* _Document excerpt_:
· · · · · · ·
TOURBUS - Editorial

shangjingbo · January 13, 2014, 3:15pm

PROBLEM LINK:

Practice
Contest

Author: David Stolp
Tester: Gerald Agapov
Editorialist: Jingbo Shang

DIFFICULTY:

Challenge

PREREQUISITES:

Greedy, Dynamic Programming, Search, Random

PROBLEM:

Given a undirected graph with N nodes and M edges, while each node is associated with a 2D coordinate, find minimum number of simple paths or cycles, which are not self-intersected and covered each edge exactly once.

EXPLANATION:

This is a challenge problem. The most important thing in solving challenge problem is to find some approximation/partial methods using the combination of search, greedy, dynamic programming, etc…, because this challenge problem is NP-hard. Also, it is important to write a local test system to help you find the best strategy (almost all top ranked guys wrote their own test codes).

To solve this problem, first of all, we need to know why there is a restriction of the length of answer – should be smaller than or equal to (N+M)/2. That is because we can connect two edges share a common vertex as a path, which is definitely not self-intersected. Therefore, we can achieve the restriction of output.

And then, considering the special cases with smaller size. For example, if M is smaller than 15, we can use dynamic programming to get the perfect answer. First of all, generate all valid paths and cycles. They are distinguished by its set of edges (represented in a binary mask, 0…2^M). And then, for a given subset S of edges, we enumerate all its subset check whether it is a possible path/cycle and update the optimal answer accordingly. More specifically, denote the minimum valid paths/cycles needed to exactly cover the edge set S as f[S]. The DP procedure is O(3^M) after we obtain all valid paths/cycles as following:

f[0] = 0; // it is an empty set
for S = 1 to 2^M - 1 {
    f[S] = infinite
    for (sub = S; sub > 0; sub = S & (sub - 1)) {
        if (sub is a valid path/cycle) {
            f[S] = min{ f[sub] + 1, f[S] }
        }
    }
}

The trick is to enumerate the sub via binary operations instead of 0…2^M.
· · · · · · ·
* _Instructions_:
1. From the TOURBUS editorial, extract everything from "Given a undirected" down to "edge exactly once.".
2. Answer these questions using the TOURBUS editorial:
(a) Who is listed as the tester?
(b) Below what value of M does the editorial propose dynamic programming to get the perfect answer?
(c) What is the stated upper limit on the length of the answer?

* _Record list_:
· · · · · · ·
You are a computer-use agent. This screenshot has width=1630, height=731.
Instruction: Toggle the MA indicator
· · · · · · ·
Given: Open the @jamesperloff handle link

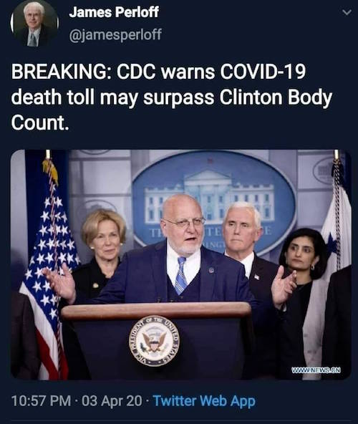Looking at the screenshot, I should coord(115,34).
· · · · · · ·
* _Worked solutions_:
1.
Given a undirected graph with N nodes and M edges, while each node is associated with a 2D coordinate, find minimum number of simple paths or cycles, which are not self-intersected and covered each edge exactly once.

2.
(a) Gerald Agapov
(b) 15
(c) (N+M)/2